Counting the cost: Industry regulator Ofcom is demanding that telecoms providers offer cheaper deals to their most hard-up customers

This includes the 2.5million people in retirement on pension credit – plus a further 850,000 who are eligible but fail to claim. 

Pension credit tops up incomes to ensure a single pensioner receives at least £182.60 a week or £278.70 for a couple. Find out how to apply for pension credit here.

BT, Sky, Virgin Media and Vodafone are among those offering so-called ‘essential’ tariffs, typically only charging up to £20 a month. 

But they stubbornly refuse to promote them so more people can apply. Details of the deals can only be found by either digging around a provider website or by contacting a supplier directly and asking for details. What’s more, the customer will have to provide proof they are eligible. 

Some suppliers, including BT-owned EE and Plus Net, do not offer the deals at all – providers are not legally bound to do so. 

Dennis Reed, of campaign group Silver Voices, says: ‘Elderly, vulnerable people are particularly reliant on the phone and internet to communicate with the outside world – providing a lifeline for the lonely.’ 

He adds: ‘It is a disgrace that telecom giants fail to publicise social tariffs for those most in need.’ 

Ofcom says eight million homes are already having problems paying their phone and broadband bills. It is not only calling for greater support for the elderly, but for other lowincome households that rely on benefits for their financial survival. 

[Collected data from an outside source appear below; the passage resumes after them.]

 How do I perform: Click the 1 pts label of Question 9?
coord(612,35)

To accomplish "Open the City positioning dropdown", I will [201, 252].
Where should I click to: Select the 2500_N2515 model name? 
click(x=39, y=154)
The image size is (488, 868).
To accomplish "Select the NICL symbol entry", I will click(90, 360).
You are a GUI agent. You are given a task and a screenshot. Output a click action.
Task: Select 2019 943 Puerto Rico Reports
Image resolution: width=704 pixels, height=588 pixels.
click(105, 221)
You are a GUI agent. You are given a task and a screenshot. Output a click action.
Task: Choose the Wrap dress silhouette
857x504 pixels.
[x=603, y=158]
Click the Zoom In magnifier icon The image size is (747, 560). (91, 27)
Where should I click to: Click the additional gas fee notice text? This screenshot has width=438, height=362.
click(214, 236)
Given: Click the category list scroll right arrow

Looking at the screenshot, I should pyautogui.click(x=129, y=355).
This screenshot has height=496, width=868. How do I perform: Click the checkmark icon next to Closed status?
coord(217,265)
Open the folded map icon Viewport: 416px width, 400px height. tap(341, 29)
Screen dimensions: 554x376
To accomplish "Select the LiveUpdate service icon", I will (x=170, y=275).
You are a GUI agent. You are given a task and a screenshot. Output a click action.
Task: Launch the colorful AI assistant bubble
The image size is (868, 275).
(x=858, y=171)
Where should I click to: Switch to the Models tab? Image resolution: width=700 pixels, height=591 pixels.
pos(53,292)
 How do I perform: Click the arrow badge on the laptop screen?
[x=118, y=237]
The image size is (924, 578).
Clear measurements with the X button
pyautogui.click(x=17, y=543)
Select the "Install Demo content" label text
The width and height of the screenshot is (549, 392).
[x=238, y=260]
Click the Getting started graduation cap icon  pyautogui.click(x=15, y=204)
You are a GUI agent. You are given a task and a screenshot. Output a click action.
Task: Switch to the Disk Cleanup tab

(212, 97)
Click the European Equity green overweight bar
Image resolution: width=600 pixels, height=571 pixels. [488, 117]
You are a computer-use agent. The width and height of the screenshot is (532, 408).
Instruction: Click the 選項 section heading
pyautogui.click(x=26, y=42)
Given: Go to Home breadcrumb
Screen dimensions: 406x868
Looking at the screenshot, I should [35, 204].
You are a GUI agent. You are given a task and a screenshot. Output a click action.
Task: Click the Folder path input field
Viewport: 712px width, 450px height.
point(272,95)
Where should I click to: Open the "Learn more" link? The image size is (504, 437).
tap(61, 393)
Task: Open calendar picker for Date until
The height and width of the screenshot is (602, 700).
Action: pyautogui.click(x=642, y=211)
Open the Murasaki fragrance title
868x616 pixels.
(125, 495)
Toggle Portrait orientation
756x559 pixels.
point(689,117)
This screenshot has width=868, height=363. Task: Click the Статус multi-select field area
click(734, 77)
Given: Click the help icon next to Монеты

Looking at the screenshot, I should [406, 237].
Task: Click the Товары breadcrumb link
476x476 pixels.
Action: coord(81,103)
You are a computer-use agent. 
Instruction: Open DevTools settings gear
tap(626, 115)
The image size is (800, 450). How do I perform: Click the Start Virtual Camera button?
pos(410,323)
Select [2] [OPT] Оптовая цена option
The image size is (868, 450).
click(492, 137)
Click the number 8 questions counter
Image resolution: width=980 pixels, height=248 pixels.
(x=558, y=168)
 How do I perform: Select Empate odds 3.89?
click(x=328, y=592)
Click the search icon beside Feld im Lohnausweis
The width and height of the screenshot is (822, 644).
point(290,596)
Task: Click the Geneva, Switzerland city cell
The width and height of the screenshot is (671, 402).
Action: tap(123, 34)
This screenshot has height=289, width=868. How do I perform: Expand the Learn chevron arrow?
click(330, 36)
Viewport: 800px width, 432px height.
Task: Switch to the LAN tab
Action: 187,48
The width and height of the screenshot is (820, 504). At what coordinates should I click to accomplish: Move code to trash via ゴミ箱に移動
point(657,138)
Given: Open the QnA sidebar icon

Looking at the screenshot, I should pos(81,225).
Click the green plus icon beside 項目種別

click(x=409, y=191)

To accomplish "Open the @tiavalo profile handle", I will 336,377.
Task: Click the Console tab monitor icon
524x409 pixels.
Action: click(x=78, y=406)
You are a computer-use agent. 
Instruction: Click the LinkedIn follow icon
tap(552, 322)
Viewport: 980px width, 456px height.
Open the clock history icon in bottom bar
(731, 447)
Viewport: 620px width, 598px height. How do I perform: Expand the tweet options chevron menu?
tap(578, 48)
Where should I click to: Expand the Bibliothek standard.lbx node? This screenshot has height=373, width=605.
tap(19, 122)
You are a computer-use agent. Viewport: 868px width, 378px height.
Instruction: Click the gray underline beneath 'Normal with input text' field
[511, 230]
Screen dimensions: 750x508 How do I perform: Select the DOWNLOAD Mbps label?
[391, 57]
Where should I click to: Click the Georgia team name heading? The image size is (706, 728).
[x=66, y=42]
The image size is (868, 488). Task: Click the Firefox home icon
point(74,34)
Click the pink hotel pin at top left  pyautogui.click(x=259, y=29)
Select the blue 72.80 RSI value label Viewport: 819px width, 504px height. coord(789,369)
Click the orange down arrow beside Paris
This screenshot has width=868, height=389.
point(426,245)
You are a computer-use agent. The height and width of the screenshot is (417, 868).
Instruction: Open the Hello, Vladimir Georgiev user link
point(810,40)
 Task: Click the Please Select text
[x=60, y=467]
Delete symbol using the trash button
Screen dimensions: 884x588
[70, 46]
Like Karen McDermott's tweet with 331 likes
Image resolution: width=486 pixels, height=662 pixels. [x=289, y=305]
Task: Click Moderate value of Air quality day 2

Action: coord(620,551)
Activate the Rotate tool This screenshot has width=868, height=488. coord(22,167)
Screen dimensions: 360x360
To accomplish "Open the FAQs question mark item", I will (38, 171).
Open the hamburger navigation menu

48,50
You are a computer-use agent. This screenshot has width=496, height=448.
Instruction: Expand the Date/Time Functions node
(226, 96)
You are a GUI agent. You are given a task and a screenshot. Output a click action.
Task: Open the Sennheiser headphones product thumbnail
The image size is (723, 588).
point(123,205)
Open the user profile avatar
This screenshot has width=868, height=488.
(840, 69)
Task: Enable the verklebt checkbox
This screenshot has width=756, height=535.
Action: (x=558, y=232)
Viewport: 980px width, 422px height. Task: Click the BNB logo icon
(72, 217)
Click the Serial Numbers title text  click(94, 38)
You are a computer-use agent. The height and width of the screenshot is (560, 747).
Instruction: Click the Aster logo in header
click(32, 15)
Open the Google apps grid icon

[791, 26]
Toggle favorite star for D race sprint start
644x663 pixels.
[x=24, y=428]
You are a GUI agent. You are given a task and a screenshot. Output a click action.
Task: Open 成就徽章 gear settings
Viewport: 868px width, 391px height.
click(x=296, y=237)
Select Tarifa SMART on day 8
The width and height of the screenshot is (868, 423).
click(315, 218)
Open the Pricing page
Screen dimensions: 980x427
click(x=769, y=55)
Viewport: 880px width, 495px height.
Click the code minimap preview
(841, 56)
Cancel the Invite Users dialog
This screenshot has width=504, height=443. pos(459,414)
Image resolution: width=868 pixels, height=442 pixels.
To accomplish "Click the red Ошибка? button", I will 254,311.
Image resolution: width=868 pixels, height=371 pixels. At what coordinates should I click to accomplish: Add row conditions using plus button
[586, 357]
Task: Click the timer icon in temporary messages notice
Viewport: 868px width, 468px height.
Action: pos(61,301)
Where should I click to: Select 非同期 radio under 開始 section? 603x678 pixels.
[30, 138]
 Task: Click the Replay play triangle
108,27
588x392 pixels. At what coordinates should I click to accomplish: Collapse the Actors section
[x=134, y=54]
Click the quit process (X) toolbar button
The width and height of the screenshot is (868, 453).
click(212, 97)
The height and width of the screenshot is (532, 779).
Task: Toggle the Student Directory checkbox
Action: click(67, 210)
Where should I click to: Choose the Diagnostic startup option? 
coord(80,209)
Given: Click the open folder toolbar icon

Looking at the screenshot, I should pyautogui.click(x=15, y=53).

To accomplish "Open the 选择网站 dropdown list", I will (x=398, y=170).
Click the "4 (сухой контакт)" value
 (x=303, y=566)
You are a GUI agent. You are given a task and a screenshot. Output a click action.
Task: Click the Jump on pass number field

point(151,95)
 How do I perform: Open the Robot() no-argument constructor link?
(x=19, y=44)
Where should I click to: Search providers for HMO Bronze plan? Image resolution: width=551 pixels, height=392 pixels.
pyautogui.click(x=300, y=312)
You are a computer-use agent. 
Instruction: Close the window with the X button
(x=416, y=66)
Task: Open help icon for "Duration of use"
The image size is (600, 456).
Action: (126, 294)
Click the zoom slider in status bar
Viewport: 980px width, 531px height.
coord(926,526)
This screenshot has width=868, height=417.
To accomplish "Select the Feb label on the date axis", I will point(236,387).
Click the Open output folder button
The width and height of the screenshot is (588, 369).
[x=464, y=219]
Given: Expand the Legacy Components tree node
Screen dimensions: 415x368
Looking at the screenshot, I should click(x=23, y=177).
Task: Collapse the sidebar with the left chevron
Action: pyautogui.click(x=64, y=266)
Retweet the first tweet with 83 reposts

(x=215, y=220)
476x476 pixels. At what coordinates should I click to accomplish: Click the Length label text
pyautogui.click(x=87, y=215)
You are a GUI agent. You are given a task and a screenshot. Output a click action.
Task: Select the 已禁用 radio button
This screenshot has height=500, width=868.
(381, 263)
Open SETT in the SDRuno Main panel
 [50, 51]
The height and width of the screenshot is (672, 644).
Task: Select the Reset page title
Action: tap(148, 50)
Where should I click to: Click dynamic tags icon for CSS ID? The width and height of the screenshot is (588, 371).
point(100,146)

The regulator says: ‘As many as 97 per cent of eligible low-income households are yet to take advantage of special deals available. We are demanding the industry promotes its social tariffs.’ 

It adds: ‘The cost-of-living crisis is now putting an unprecedented strain on many household budgets.’ 

Ofcom wants all telecoms firms to write to or email customers who are struggling to pay their bills to inform them that social tariffs are on offer. Currently, no provider does this. The regulator has found 70 per cent of people who claim benefits are unaware that social tariffs exist. 

James Barford, a telecoms analyst at consultancy Enders Analysis, says: ‘It is perhaps understandable telecoms firms offering social tariffs are not willing to spend any of their marketing budget to promote them – as they do not make them any money. 

But we expect some serious price increases early next year in the wider phone and broadband market with many telecoms companies using a price increase formula linked to the December rate of inflation. This means demand for social tariffs could rise.’ 

BT added 3.9 percentage points on to a rate of inflation level at the start of this year to determine its tariff increases. 

It is expected to use this same formula next year. Ofcom has found 29 per cent of households are struggling with telecoms bills – nearly double the 15 per cent reported last year. 

Ofcom says anyone who is not on a social tariff, but is eligible, should be allowed to switch to one free of charge – even if they are tied into a lengthy contract. 

If a current supplier does not provide a social tariff, a household should be able to switch to a competitor without penalty. 

BT says: ‘We actively promote our ‘essential’ packages if someone is struggling to pay their bill and contacts us by phone or visits a BT shop.’ It also says that customers of EE and PlusNet, where social tariffs are not available, can transfer to BT at no cost. 

BT Home Essentials customers – its social tariff – pay £15 a month for a free landline and internet access offer. BT customers might expect to pay from £28.99 a month for a similar deal. 

Eligibility for social tariffs varies between providers, but usually requires a customer to provide a National Insurance number and details of any benefits received.